Text for analysis START

RNA interference (RNAi) is a very attractive strategy for the treatment of human disease, however the therapeutic applicability of small-interfering RNAs (siRNAs) has been hampered by the inability to delivery siRNA to the disease site and the ineffective intracellular delivery of functional siRNAs to target cells in vivo. A focus of our laboratory is the design of LNP systems that are able to effectively deliver their contents intracellularly following systemic administration, thus enabling the therapeutic use of siRNA. The challenge in this work is to develop potent LNP systems that are well tolerated, able to evade the immune system and remain stable in the circulation.
Delivery of Plasmid DNA
Many diseases such as cancer, cystic fibrosis and sickle cell anemia are caused by mutations in genes resulting in nonfunctional protein. Gene therapy using plasmid DNA has the potential of restoring these functions by re-introducing essential genes into the cell. This however has been largely unsuccessful and have proven problematic due to the potential risk of random disruption of the genome by viral carriers and the potential for immune stimulation. A focus in our lab is to develop and optimize LNPs to deliver plasmid DNA safely and effectively in vitro and in vivo as an alternative to viral delivery for gene therapy.
Delivery of Other Nucleic Acids
Because all nucleic acids (DNA and RNA) share similar properties and by applying our knowledge of LNP systems for the delivery of siRNA and plasmid DNA, our lab has recently been exploring the delivery of messenger RNA (mRNA) for gene therapy or microRNA (miRNA) for gene silencing and regulation.

Text for analysis END

(About this task)
Reproduce the text on nucleic acid delivery word for word, everything from "Delivery of Other" down to "silencing and regulation.". The listing that comes next has no connection to the text on nucleic acid delivery.

Provided data START

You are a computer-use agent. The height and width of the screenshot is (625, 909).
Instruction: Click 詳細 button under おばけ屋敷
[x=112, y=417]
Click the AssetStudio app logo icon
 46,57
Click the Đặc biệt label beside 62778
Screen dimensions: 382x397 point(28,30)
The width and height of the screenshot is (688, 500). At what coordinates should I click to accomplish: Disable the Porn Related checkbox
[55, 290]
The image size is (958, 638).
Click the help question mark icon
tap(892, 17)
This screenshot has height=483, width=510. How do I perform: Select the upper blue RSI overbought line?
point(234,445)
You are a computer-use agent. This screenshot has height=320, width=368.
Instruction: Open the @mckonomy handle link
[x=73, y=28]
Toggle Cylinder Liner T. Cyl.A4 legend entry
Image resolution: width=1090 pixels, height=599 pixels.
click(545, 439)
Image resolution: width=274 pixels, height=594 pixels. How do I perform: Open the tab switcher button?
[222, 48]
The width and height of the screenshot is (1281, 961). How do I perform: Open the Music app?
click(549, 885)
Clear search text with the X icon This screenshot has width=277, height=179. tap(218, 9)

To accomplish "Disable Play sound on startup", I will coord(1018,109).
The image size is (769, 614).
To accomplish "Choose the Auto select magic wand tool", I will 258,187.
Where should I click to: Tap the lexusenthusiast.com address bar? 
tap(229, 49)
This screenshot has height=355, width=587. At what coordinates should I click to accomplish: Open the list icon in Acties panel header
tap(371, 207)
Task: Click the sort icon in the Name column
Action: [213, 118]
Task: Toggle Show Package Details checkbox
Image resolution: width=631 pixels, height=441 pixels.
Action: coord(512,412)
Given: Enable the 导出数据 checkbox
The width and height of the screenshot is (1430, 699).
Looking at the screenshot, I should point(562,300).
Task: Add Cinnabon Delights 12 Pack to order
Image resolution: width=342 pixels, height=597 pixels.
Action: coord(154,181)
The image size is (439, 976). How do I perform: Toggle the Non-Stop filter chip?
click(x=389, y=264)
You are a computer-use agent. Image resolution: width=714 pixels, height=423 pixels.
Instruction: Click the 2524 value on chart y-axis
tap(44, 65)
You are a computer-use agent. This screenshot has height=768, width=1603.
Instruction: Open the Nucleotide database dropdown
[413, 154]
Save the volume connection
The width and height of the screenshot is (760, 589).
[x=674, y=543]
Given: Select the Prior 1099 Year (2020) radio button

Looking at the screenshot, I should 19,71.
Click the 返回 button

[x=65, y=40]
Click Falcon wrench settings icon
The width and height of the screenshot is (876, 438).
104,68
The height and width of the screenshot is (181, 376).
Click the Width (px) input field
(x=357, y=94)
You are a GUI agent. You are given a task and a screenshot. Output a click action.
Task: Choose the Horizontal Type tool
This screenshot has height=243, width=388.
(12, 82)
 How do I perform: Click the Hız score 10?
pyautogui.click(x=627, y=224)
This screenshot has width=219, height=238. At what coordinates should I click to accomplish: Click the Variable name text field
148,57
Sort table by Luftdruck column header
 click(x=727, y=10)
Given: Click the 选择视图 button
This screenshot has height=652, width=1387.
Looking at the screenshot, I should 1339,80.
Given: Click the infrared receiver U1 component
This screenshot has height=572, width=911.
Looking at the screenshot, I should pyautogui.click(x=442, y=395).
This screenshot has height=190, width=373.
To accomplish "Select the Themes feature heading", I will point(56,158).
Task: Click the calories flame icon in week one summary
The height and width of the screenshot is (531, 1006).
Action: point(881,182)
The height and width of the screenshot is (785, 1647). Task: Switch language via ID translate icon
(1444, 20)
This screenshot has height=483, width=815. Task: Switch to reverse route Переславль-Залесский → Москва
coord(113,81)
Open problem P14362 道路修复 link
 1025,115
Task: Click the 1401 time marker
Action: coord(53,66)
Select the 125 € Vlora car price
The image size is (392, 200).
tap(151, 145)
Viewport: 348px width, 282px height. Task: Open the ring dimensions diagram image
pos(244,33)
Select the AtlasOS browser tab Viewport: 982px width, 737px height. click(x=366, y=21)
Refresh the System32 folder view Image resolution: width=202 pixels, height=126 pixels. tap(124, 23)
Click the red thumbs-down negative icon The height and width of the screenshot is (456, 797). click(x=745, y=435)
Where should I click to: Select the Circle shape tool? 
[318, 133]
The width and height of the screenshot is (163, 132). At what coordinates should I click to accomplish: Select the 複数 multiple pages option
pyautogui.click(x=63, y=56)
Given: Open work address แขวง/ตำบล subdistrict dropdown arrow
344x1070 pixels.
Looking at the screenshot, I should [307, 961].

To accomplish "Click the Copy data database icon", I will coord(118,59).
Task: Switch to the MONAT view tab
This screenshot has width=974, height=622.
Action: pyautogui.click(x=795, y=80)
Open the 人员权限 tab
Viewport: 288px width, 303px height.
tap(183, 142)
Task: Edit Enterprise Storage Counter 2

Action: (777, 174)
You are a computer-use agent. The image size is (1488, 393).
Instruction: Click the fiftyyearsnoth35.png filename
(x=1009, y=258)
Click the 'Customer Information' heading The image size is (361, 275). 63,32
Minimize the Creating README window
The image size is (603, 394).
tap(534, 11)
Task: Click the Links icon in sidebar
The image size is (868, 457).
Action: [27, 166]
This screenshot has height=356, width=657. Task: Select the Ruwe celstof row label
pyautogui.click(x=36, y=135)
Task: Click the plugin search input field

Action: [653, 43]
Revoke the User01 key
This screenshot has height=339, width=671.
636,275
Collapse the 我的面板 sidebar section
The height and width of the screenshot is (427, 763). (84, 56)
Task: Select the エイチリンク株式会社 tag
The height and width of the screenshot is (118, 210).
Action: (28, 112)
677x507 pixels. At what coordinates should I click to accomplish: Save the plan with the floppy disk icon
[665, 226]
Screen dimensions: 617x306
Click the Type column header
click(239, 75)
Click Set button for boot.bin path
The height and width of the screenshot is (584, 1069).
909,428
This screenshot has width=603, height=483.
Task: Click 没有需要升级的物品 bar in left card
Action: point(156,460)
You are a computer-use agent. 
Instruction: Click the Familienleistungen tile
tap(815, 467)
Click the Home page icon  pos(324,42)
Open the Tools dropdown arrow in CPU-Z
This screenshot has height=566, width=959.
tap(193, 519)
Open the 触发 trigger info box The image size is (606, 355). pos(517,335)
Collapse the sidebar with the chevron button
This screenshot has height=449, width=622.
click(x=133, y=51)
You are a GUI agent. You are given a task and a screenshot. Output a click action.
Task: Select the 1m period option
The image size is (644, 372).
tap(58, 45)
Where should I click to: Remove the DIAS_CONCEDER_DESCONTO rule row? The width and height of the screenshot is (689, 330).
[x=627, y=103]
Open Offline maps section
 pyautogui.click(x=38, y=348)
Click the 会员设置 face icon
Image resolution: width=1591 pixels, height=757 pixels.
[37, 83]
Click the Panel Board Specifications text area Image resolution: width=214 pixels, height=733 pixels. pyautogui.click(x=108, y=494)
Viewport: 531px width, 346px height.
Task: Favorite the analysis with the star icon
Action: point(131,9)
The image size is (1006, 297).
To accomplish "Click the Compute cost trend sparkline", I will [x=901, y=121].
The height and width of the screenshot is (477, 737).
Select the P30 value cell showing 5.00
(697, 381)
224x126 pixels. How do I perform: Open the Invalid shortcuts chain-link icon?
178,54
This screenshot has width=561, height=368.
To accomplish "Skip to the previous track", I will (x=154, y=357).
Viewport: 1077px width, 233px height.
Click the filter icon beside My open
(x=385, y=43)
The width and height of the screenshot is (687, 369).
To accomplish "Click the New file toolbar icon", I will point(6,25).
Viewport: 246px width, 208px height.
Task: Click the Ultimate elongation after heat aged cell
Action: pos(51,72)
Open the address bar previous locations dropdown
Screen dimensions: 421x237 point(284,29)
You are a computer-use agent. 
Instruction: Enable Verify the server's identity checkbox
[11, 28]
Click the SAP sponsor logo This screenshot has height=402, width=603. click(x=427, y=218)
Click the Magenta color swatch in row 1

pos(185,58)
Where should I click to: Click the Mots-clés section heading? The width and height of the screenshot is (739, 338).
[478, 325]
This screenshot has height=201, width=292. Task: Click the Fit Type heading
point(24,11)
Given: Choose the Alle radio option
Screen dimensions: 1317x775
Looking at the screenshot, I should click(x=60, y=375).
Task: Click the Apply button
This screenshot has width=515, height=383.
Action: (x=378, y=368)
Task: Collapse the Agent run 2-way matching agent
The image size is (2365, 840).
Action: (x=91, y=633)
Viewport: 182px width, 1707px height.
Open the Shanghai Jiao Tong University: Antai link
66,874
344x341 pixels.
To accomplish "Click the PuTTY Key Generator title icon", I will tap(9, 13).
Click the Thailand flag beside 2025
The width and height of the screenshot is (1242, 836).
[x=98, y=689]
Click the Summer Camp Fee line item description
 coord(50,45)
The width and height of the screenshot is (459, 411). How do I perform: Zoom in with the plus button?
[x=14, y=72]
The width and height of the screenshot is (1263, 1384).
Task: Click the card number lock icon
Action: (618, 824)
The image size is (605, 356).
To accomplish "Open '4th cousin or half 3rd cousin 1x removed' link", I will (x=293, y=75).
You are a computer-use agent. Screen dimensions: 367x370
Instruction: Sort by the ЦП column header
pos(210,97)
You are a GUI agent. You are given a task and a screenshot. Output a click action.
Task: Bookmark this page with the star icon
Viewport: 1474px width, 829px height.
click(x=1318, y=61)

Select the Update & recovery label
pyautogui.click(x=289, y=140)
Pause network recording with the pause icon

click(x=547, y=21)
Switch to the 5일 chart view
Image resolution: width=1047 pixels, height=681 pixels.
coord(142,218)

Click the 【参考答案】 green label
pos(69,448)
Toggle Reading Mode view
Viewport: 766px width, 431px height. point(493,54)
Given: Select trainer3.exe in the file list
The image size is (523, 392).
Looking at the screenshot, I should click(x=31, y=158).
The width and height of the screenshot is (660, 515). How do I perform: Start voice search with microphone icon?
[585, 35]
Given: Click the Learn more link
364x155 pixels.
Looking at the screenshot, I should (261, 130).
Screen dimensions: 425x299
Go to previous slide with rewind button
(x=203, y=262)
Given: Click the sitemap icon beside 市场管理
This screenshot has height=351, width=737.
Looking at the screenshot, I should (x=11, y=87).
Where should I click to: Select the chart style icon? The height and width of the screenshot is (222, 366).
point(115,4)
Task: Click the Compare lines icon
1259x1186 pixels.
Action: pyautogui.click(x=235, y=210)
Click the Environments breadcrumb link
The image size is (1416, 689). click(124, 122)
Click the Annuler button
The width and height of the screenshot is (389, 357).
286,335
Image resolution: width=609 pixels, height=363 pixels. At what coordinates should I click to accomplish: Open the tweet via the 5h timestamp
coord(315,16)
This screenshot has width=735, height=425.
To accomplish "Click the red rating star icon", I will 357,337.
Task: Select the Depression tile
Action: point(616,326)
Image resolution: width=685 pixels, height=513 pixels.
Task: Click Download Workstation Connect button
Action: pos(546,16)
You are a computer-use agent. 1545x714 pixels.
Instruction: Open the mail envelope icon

Provided data END

(Solved problem)
Delivery of Other Nucleic Acids
Because all nucleic acids (DNA and RNA) share similar properties and by applying our knowledge of LNP systems for the delivery of siRNA and plasmid DNA, our lab has recently been exploring the delivery of messenger RNA (mRNA) for gene therapy or microRNA (miRNA) for gene silencing and regulation.